### EXERCISE DETAILS
Give the records back exactly as written, but without the images.

### RECORDS SUPPLIED
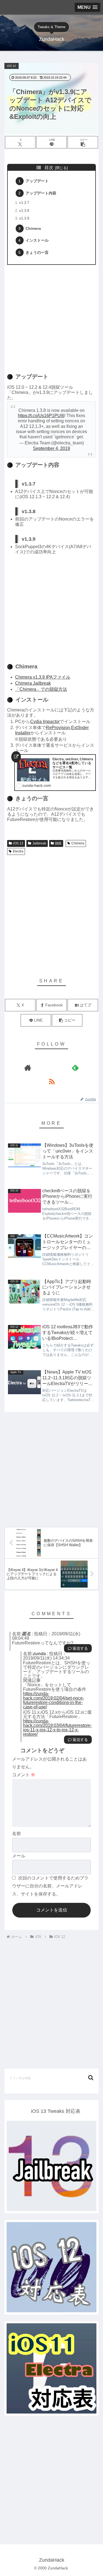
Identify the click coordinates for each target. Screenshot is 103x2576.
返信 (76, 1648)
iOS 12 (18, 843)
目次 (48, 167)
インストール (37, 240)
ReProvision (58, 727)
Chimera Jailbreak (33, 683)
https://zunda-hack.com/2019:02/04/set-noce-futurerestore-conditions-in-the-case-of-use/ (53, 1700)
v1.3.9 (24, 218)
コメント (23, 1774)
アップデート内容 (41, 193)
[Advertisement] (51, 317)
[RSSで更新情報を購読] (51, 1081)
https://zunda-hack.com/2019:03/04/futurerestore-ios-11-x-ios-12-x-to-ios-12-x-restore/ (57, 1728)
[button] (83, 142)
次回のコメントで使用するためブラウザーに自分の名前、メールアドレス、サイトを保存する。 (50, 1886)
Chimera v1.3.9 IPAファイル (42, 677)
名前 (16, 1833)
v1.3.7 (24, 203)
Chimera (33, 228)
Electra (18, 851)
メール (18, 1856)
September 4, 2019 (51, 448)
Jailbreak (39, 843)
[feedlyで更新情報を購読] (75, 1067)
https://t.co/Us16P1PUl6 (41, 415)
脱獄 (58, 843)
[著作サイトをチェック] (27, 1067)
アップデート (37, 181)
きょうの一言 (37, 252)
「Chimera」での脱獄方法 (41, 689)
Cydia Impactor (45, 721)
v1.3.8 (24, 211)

### EXPECTED OUTPUT
Identify the click coordinates for each target. Screenshot is 103x2576.
返信 (76, 1648)
iOS 12 (18, 843)
目次 (48, 167)
インストール (37, 240)
ReProvision (58, 727)
Chimera Jailbreak (33, 683)
https://zunda-hack.com/2019:02/04/set-noce-futurerestore-conditions-in-the-case-of-use/ (53, 1700)
v1.3.9 (24, 218)
コメント (23, 1774)
アップデート内容 (41, 193)
[Advertisement] (51, 317)
[RSSで更新情報を購読] (51, 1081)
https://zunda-hack.com/2019:03/04/futurerestore-ios-11-x-ios-12-x-to-ios-12-x-restore/ (57, 1728)
[button] (83, 142)
次回のコメントで使用するためブラウザーに自分の名前、メールアドレス、サイトを保存する。 (50, 1886)
Chimera v1.3.9 IPAファイル (42, 677)
名前 (16, 1833)
v1.3.7 (24, 203)
Chimera (33, 228)
Electra (18, 851)
メール (18, 1856)
September 4, 2019 (51, 448)
Jailbreak (39, 843)
[feedlyで更新情報を購読] (75, 1067)
https://t.co/Us16P1PUl6 (41, 415)
脱獄 (58, 843)
[著作サイトをチェック] (27, 1067)
アップデート (37, 181)
きょうの一言 (37, 252)
「Chimera」での脱獄方法 (41, 689)
Cydia Impactor (45, 721)
v1.3.8 (24, 211)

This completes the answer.